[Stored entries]
══════

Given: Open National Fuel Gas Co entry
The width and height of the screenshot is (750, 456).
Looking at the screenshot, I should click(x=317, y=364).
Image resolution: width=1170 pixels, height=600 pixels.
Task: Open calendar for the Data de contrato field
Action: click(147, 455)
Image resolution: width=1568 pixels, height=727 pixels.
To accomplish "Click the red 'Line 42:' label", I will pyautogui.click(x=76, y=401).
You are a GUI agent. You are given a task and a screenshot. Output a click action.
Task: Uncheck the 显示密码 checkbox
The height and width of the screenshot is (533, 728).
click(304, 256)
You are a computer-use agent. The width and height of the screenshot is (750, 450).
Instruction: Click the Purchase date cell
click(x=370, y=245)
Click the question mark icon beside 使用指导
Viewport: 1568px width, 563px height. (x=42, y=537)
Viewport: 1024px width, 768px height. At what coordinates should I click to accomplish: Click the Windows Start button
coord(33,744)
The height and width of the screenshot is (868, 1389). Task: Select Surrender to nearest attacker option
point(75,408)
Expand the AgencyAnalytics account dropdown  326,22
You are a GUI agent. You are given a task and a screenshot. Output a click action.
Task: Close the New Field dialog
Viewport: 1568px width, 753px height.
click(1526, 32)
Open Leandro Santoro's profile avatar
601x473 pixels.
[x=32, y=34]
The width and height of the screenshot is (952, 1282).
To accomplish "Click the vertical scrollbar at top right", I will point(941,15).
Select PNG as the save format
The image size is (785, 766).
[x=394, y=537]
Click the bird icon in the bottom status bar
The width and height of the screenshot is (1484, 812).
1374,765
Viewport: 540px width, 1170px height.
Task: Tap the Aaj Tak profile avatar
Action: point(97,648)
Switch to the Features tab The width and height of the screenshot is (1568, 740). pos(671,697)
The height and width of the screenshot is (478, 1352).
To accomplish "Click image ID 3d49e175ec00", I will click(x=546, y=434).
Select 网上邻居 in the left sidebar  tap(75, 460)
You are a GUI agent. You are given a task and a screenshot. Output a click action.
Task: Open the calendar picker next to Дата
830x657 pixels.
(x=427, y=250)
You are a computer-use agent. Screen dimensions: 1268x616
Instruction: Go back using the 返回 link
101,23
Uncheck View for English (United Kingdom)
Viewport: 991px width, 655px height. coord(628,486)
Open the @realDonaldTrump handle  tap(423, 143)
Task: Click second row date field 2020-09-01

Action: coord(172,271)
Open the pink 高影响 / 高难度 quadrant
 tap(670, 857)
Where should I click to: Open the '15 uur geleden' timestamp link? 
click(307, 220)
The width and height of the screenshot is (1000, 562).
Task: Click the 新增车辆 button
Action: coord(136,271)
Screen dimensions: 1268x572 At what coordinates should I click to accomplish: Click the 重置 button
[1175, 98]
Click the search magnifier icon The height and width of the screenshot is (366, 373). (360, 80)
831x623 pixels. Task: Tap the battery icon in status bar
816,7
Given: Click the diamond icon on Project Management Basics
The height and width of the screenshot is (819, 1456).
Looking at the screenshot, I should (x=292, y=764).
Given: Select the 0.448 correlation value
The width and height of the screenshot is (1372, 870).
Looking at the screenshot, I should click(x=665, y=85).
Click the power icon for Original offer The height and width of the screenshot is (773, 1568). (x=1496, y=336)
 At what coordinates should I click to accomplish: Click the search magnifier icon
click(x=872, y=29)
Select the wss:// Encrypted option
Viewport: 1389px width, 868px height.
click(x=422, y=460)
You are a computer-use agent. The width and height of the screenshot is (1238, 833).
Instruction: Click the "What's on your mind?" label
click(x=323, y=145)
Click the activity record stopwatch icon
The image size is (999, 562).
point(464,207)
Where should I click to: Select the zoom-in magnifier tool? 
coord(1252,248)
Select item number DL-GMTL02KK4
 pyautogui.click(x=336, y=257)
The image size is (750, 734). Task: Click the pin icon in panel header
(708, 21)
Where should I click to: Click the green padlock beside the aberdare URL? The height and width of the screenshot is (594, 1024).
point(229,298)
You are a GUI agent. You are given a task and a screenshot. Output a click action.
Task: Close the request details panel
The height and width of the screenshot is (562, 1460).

══════

> [WHAT IS REQUIRED]: Give a word-for-word restatement of every record.

> [FINAL ANSWER]:
Given: Open National Fuel Gas Co entry
The width and height of the screenshot is (750, 456).
Looking at the screenshot, I should click(x=317, y=364).
Image resolution: width=1170 pixels, height=600 pixels.
Task: Open calendar for the Data de contrato field
Action: click(147, 455)
Image resolution: width=1568 pixels, height=727 pixels.
To accomplish "Click the red 'Line 42:' label", I will pyautogui.click(x=76, y=401).
You are a GUI agent. You are given a task and a screenshot. Output a click action.
Task: Uncheck the 显示密码 checkbox
The height and width of the screenshot is (533, 728).
click(304, 256)
You are a computer-use agent. The width and height of the screenshot is (750, 450).
Instruction: Click the Purchase date cell
click(x=370, y=245)
Click the question mark icon beside 使用指导
Viewport: 1568px width, 563px height. (x=42, y=537)
Viewport: 1024px width, 768px height. At what coordinates should I click to accomplish: Click the Windows Start button
coord(33,744)
The height and width of the screenshot is (868, 1389). Task: Select Surrender to nearest attacker option
point(75,408)
Expand the AgencyAnalytics account dropdown  326,22
You are a GUI agent. You are given a task and a screenshot. Output a click action.
Task: Close the New Field dialog
Viewport: 1568px width, 753px height.
click(1526, 32)
Open Leandro Santoro's profile avatar
601x473 pixels.
[x=32, y=34]
The width and height of the screenshot is (952, 1282).
To accomplish "Click the vertical scrollbar at top right", I will point(941,15).
Select PNG as the save format
The image size is (785, 766).
[x=394, y=537]
Click the bird icon in the bottom status bar
The width and height of the screenshot is (1484, 812).
1374,765
Viewport: 540px width, 1170px height.
Task: Tap the Aaj Tak profile avatar
Action: point(97,648)
Switch to the Features tab The width and height of the screenshot is (1568, 740). pos(671,697)
The height and width of the screenshot is (478, 1352).
To accomplish "Click image ID 3d49e175ec00", I will click(x=546, y=434).
Select 网上邻居 in the left sidebar  tap(75, 460)
You are a GUI agent. You are given a task and a screenshot. Output a click action.
Task: Open the calendar picker next to Дата
830x657 pixels.
(x=427, y=250)
You are a computer-use agent. Screen dimensions: 1268x616
Instruction: Go back using the 返回 link
101,23
Uncheck View for English (United Kingdom)
Viewport: 991px width, 655px height. coord(628,486)
Open the @realDonaldTrump handle  tap(423, 143)
Task: Click second row date field 2020-09-01

Action: coord(172,271)
Open the pink 高影响 / 高难度 quadrant
 tap(670, 857)
Where should I click to: Open the '15 uur geleden' timestamp link? 
click(307, 220)
The width and height of the screenshot is (1000, 562).
Task: Click the 新增车辆 button
Action: coord(136,271)
Screen dimensions: 1268x572 At what coordinates should I click to accomplish: Click the 重置 button
[1175, 98]
Click the search magnifier icon The height and width of the screenshot is (366, 373). (360, 80)
831x623 pixels. Task: Tap the battery icon in status bar
816,7
Given: Click the diamond icon on Project Management Basics
The height and width of the screenshot is (819, 1456).
Looking at the screenshot, I should (x=292, y=764).
Given: Select the 0.448 correlation value
The width and height of the screenshot is (1372, 870).
Looking at the screenshot, I should click(x=665, y=85).
Click the power icon for Original offer The height and width of the screenshot is (773, 1568). (x=1496, y=336)
 At what coordinates should I click to accomplish: Click the search magnifier icon
click(x=872, y=29)
Select the wss:// Encrypted option
Viewport: 1389px width, 868px height.
click(x=422, y=460)
You are a computer-use agent. The width and height of the screenshot is (1238, 833).
Instruction: Click the "What's on your mind?" label
click(x=323, y=145)
Click the activity record stopwatch icon
The image size is (999, 562).
point(464,207)
Where should I click to: Select the zoom-in magnifier tool? 
coord(1252,248)
Select item number DL-GMTL02KK4
 pyautogui.click(x=336, y=257)
The image size is (750, 734). Task: Click the pin icon in panel header
(708, 21)
Where should I click to: Click the green padlock beside the aberdare URL? The height and width of the screenshot is (594, 1024).
point(229,298)
You are a GUI agent. You are given a task and a screenshot. Output a click action.
Task: Close the request details panel
The height and width of the screenshot is (562, 1460).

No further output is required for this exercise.